Woodstock Town Council received a letter from landowner Caledonia Land and Properties Ltd on July 16 giving notice to quit the Rosamund Drive playground.
The company said the council had until August 31 to leave the site, which is used by children from 100 households in Old Woodstock.
Caledonia Land and Properties Ltd has leased the site to Woodstock Town Council at a pepper corn rate of £1 for the past 16 years.
But the firm’s executive director Charles Cayzer has moved to reassure the town.
He said the council had been served the notice as part of attempts to end a neighbouring farm tenancy.
While he would not make any assurances about the play area, he said: “I will go and look at it this weekend and speak to whoever is necessary. I am sure we can have a happy outcome one way or
“We have given the council free use of it for 16 years, which is a measure of our goodwill and our feelings have not changed.”
A council meeting on Tuesday night saw about 60 Old Woodstock residents pack the town hall.
Deputy mayor Elaine Stokes told them: “This notice to quit came out-of-the-blue to us and we were just shocked.
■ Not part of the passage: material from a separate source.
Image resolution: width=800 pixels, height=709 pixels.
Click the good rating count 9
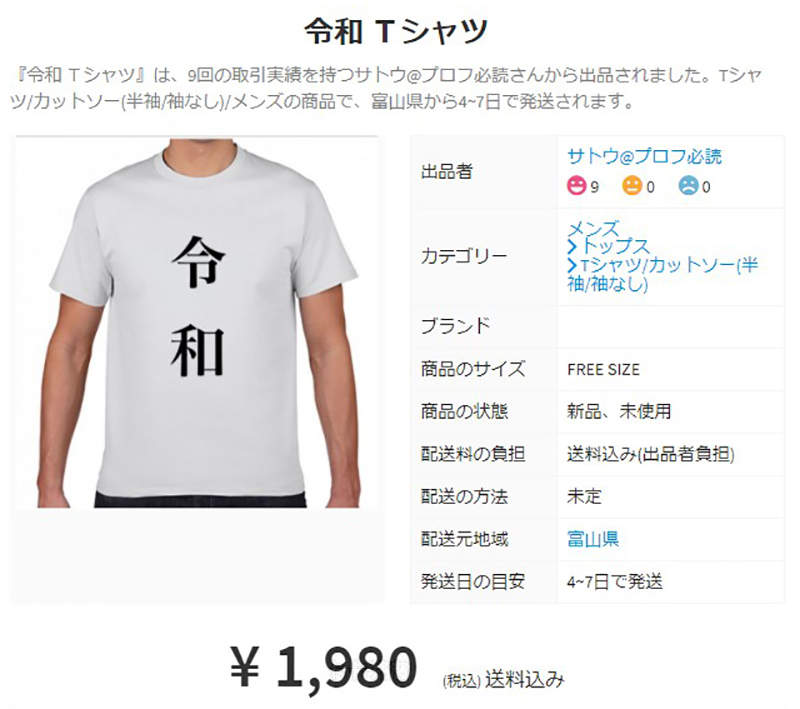coord(594,187)
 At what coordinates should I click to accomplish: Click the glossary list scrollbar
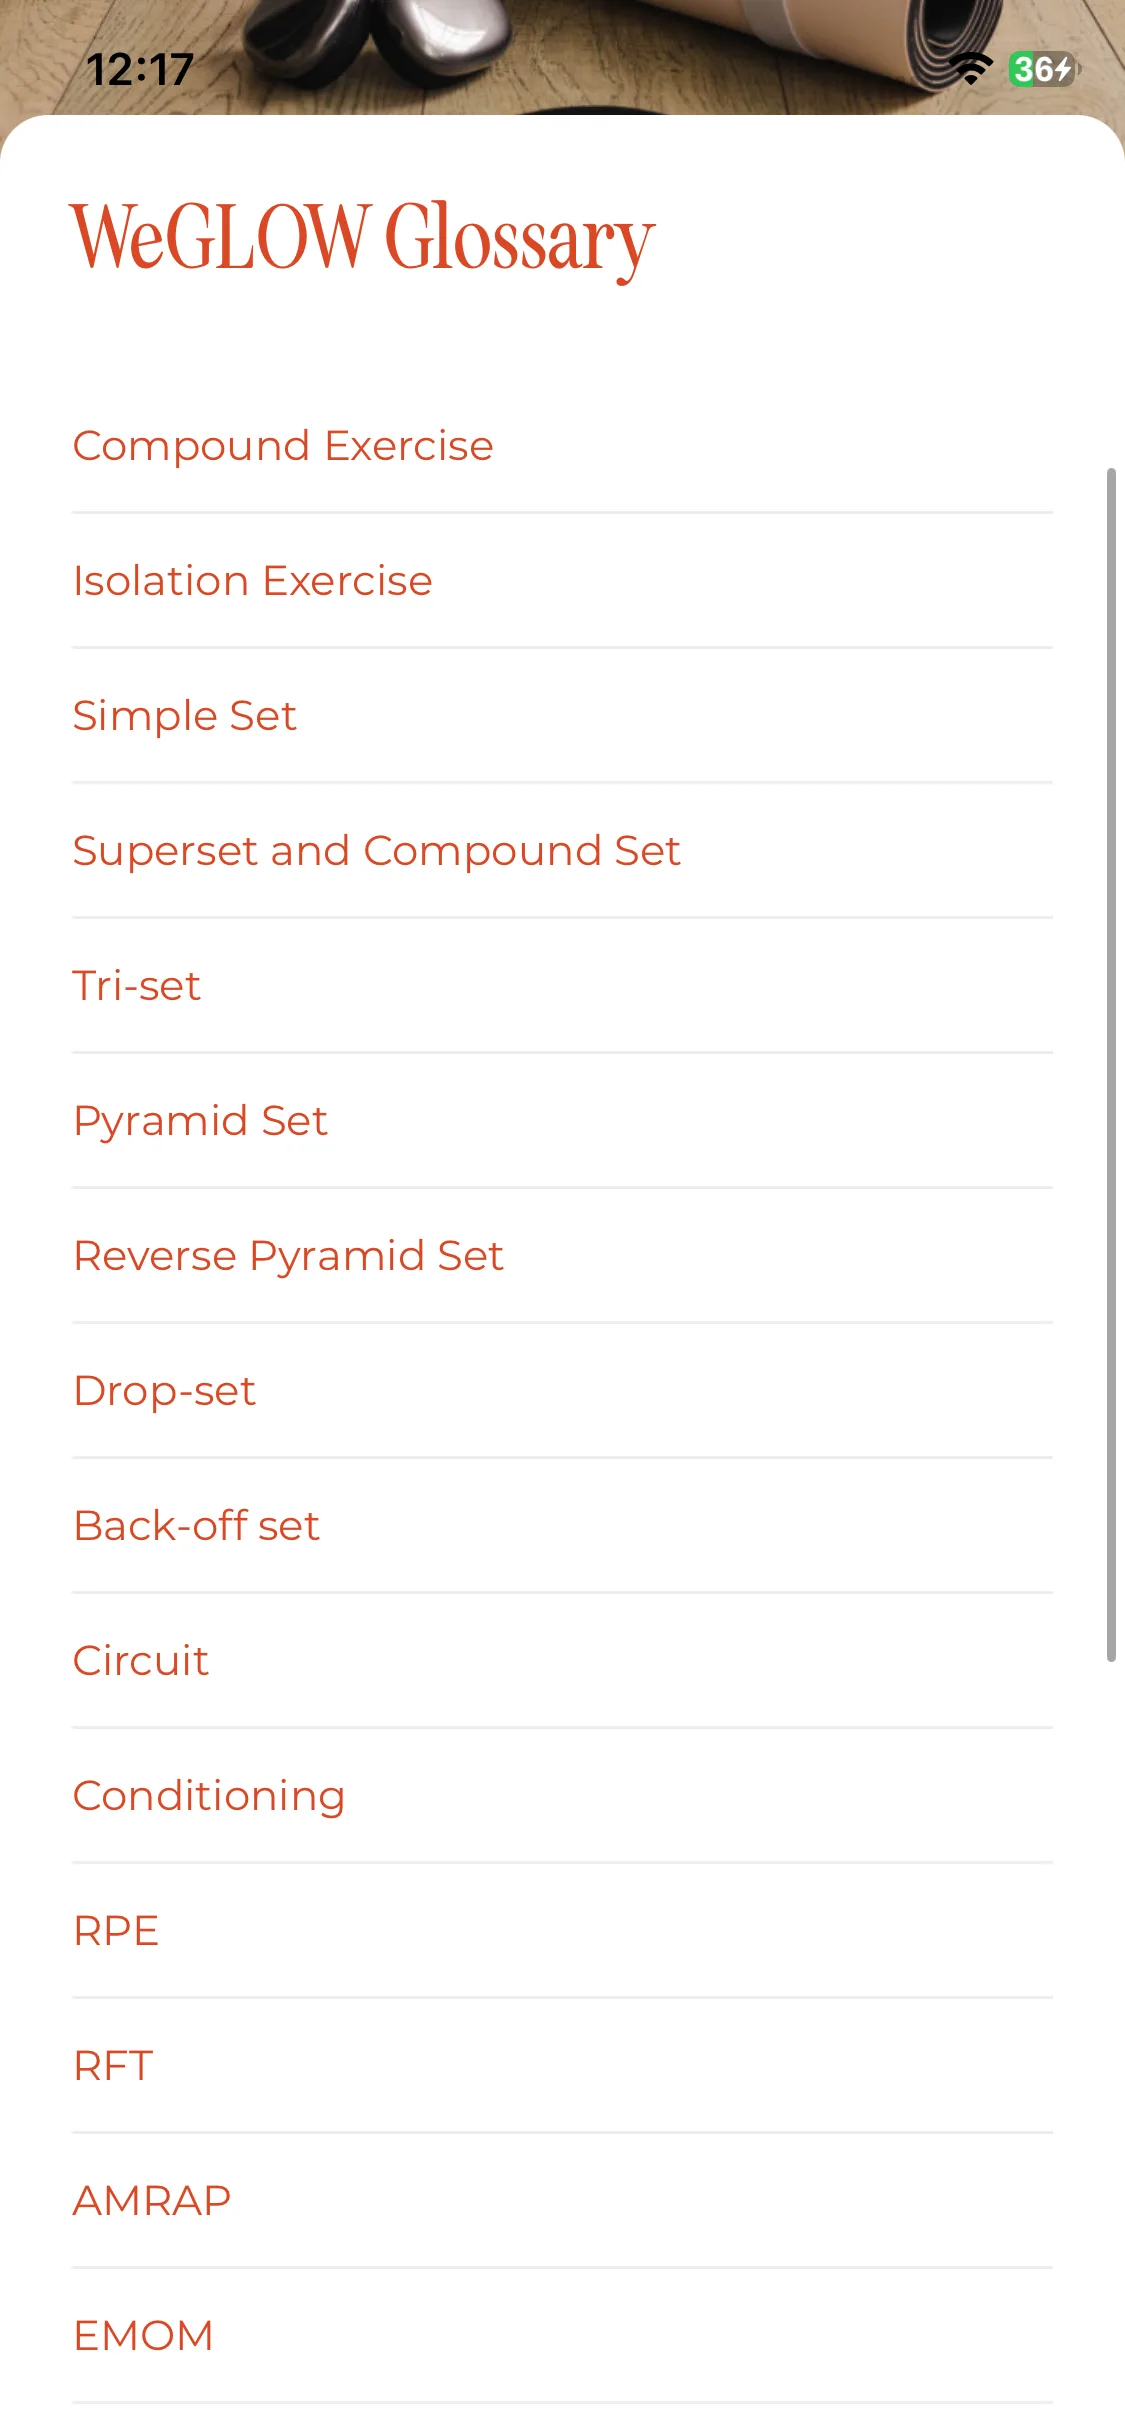pyautogui.click(x=1110, y=1064)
“To lose the play park would be a tragedy. It is our one and only amenity.”
Councillor Colin Carritt said: “Old Woodstock has a thriving young population and many youngsters take advantage of the play area.
“If we lose it in effect the children will have no play area to go to.
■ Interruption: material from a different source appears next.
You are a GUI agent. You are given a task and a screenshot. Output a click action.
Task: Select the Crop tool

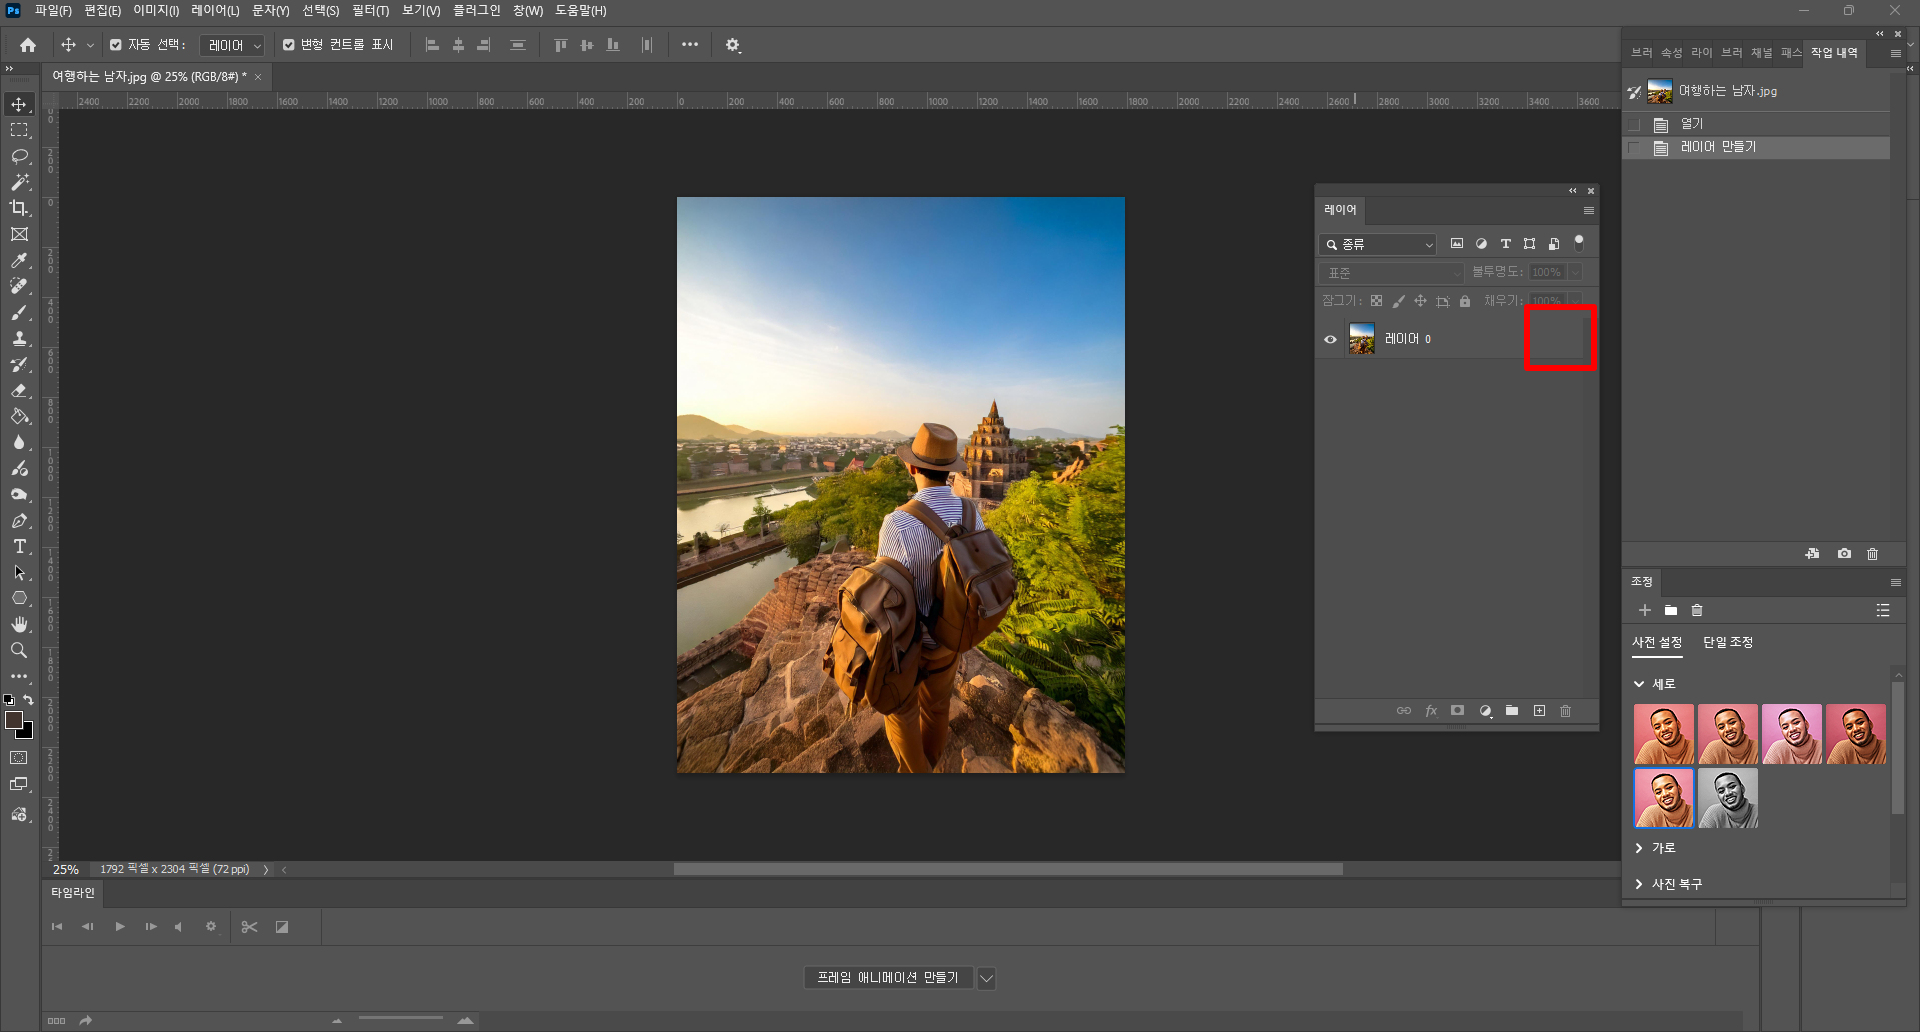pyautogui.click(x=19, y=208)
“Parents are not going to walk all the way down the A44, all the way up to the top of the town to Budds Close just for 15 minutes on the slides.”
Councillors agreed to issue a statement, which said: “We seek assurances from Caledonia that they will engage with us in face-to-face dialogue in order to find a solution that will not require the
children of Old Woodstock to travel to the far side of the town for recreation.”
A town meeting has been called on August 17 in the New Road community centre from 7.30pm to discuss the matter with residents.
After Tuesday’s meeting, Old Woodstock resident Stan Scott, 72, said: “We feel our little community is under attack from a big company.
“Losing the play area will be devastating to the estate and community. It is the only facility there for youngsters.”
Martin Galpin, 39, of Old Woodstock, said: “It is shocking from our point of view.”